Nei mesi scorsi le occasioni per confrontarsi con la fragilità non sono mancate. La scrittrice si sofferma in particolare su quelle patite dalla scuola. «La mia impressione – afferma – è che l’emergenza abbia aiutato i ragazzi a cogliere in tutta la sua pienezza l’importanza della scuola. Prima era data per scontata, adesso viene rivalutata anche nella dimensione della fatica reciproca che ha pesato su studenti e insegnanti. L’espressione “didattica a distanza” non mi sembra adeguata a descrivere l’impegno di tante persone. Preferirei parlare di una scuola di prossimità, capace di entrare nelle case così da trasmettere fiducia e speranza. Ancora una volta, è il tempo disteso della terra e delle stagioni che può guidarci nel maturare una nuova visione del mondo e, sì, anche della scuola. I ragazzi hanno bisogno di riscoprire che in ogni persona e in ogni avvenimento si nasconde un frammento di saggezza che chiede di essere tramandato come parte di un disegno più grande, al quale siamo tenuti a contribuire, ma che non ci appartiene mai del tutto. Ci aspetta un Natale doloroso, che non ci saremmo maio augurati. Ma è un Natale che somiglia moltissimo a quello che tanti altri popoli hanno vissuto e vivono senza che noi prestassimo attenzione».
Anche il collegamento che stiamo adoperando per questa intervista è un portato della fragilità collettiva sperimentata nell’anno ormai al termine. Prima di salutarci, chiedo a Mariapia Veladiano se non ci sia stato, per lei, un Natale al quale sia legata in modo speciale.

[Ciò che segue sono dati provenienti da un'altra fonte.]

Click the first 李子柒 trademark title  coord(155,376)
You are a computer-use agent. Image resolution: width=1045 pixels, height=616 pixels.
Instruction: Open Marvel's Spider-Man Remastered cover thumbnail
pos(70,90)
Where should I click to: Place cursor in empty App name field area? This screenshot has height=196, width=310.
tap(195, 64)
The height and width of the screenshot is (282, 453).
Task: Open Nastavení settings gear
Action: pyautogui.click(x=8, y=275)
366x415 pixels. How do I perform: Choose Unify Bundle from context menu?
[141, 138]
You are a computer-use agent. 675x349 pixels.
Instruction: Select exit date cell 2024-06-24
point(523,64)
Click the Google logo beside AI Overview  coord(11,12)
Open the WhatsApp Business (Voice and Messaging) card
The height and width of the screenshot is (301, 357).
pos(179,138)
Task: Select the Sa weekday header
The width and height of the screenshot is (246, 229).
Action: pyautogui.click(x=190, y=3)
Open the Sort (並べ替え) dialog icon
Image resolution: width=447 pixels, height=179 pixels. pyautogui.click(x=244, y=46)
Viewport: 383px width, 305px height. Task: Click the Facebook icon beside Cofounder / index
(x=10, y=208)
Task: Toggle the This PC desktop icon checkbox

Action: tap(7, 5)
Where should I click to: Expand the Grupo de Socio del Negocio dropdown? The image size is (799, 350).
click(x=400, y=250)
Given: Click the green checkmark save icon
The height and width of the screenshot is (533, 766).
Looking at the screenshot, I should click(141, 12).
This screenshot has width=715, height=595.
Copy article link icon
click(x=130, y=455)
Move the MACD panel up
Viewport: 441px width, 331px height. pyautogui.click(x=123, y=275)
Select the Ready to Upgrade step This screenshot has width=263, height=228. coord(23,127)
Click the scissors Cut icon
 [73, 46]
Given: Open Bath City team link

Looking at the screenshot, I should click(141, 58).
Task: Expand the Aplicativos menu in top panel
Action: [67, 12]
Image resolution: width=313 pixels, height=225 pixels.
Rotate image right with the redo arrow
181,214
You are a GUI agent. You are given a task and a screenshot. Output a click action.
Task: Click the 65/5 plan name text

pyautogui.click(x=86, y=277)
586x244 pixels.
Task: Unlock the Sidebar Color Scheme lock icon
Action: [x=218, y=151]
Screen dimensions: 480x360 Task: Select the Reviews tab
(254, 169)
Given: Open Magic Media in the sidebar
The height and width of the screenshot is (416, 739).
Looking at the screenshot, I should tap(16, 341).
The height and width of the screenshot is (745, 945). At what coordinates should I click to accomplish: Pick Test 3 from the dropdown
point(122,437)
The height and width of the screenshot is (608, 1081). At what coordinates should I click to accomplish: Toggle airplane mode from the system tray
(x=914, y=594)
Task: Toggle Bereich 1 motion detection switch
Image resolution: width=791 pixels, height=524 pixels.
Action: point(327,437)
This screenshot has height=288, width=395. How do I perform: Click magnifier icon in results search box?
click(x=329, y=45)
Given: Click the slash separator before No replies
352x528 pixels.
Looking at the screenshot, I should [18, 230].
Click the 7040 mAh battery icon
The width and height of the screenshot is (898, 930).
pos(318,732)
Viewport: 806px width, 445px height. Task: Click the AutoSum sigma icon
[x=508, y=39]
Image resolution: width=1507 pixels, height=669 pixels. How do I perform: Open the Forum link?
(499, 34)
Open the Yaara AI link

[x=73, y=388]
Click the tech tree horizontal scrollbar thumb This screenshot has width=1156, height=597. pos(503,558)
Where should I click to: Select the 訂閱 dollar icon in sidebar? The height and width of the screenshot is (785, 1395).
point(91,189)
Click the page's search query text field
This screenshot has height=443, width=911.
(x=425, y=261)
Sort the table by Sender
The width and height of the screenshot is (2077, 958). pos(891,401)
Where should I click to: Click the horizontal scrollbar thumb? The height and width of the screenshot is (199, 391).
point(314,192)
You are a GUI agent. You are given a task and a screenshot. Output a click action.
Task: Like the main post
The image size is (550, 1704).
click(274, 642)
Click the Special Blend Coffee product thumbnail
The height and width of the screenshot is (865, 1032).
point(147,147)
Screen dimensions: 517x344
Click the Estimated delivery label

Lei resta un po’ in silenzio, sorride, si congeda con il dono di un racconto brevissimo e prezioso: «Era il 1996, eravamo in un piccolo albergo di montagna con nostro figlio ancora piccolo, ed eravamo circondati da quasi due metri di neve, isolati da tutto. Non avevo mai visto così tante stelle, non mi ero mai sentita così vicina al cielo. In quell’istante ho avuto la percezione assoluta del divino. Non capita tutti i giorni, perché la fede cresce semmai nel silenzio della quotidianità. Quando si manifesta, però, l’epifania è straordinaria. E indimenticabile».